Pd/C is used as a catalyst for reduction using H2, try have a look at all of the atoms around the molecule and see which ones can be reduced. Also consider that aromatic systems cannot be reduced via this method at low pressure (is there any indication as to whether it is high or low?), and that a carbon atom saturated with hydrogen cannot be reduced further.

For number 3, I’ll give you two hints. Nucleophilic aromatic substitution, and Schiff base. Technically three, if I tell you that these two occur separately.

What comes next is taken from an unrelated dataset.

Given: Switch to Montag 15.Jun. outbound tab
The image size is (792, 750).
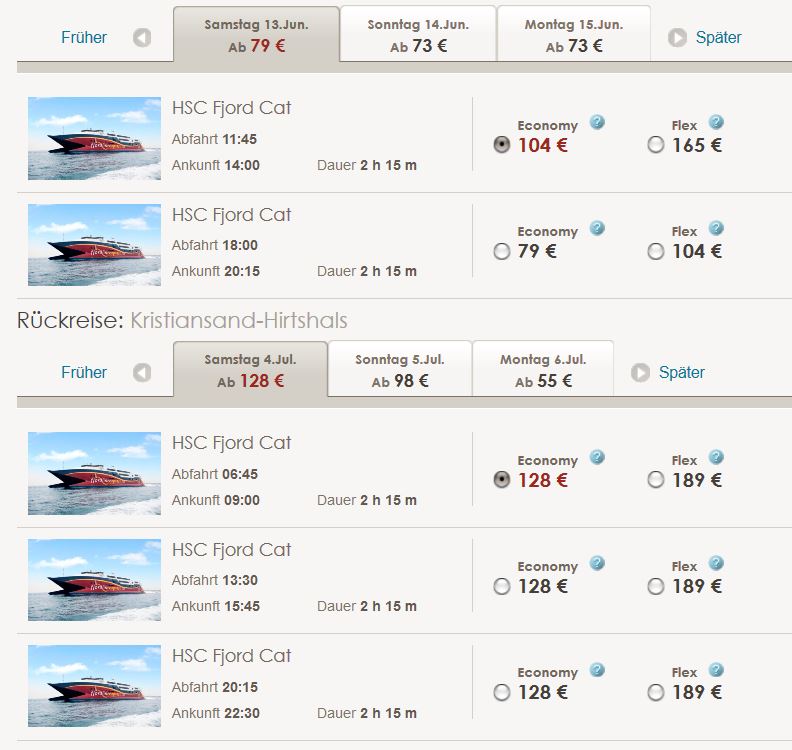Looking at the screenshot, I should click(574, 35).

[Edited on 25-1-2018 by LearnedAmateur]

CrossxD - 25-1-2018 at 07:06

I know that saturated carbon cannot be reduced but i dont have H2 in that reaction.... so I thought that palladium would dehydrogenate at high temperature and make double bond and h2 and that bond would participate in cojugated double bond system to stabilize it

number 3... I get it

i forgot about Schiff there will be imine right?

CxD

Sigmatropic - 25-1-2018 at 09:11

The 3rd example is perhaps proceeding through a benzyne derivative. Noting that the acetyl group is in the metaposition it does not allow for a resonance stabilized meisenheimer complex (a.k.a. Sigma complex), although it could proceed through one, but it simply wouldn't be stabilized by resonance.
http://www.ochempal.org/index.php/alphabetical/a-b/benzyne-m...
http://www.ochempal.org/index.php/alphabetical/s-t/snar-mech...

[Edited on 25-1-2018 by Sigmatropic]

Melgar - 25-1-2018 at 19:08

Pd/C implies hydrogenating conditions. I guess that's one of those things you learn with experience. There just isn't much use for Pd/C without hydrogen present.

For the first one, the conditions clearly indicate this will be a free radical reaction. However, what usually happens is bromine will pull off a hydrogen to form HBr, then the other bromine will occupy its place. I guess I'm not sure if that counts as a substitution or not.

[Edited on 1/26/18 by Melgar]

Cryolite. - 25-1-2018 at 19:14

Quote: Originally posted by Melgar

Pd/C implies hydrogenating conditions. I guess that's one of those things you learn with experience. There just isn't much use for Pd/C without hydrogen present.

Incorrect. Note that in the reaction drawn above the temperature is extremely high and no hydrogen is given as a reagent. This could not possibly be a hydrogenation reaction.

Instead, at high temperatures palladium on carbon functions as a dehydrogenating reagent. It converts cyclohexenones to phenols, and (usefully in this case) dihydropyridines to pyridines. Thus, the product of the corresponding reaction is the corresponding isoquinoline plus a mole of hydrogen.

[Edited on 26-1-2018 by Cryolite.]

Melgar - 3-2-2018 at 02:11

I have literally never seen a single reaction in literature that was done with Pd/C without hydrogen.

But I guess there's a first time for everything.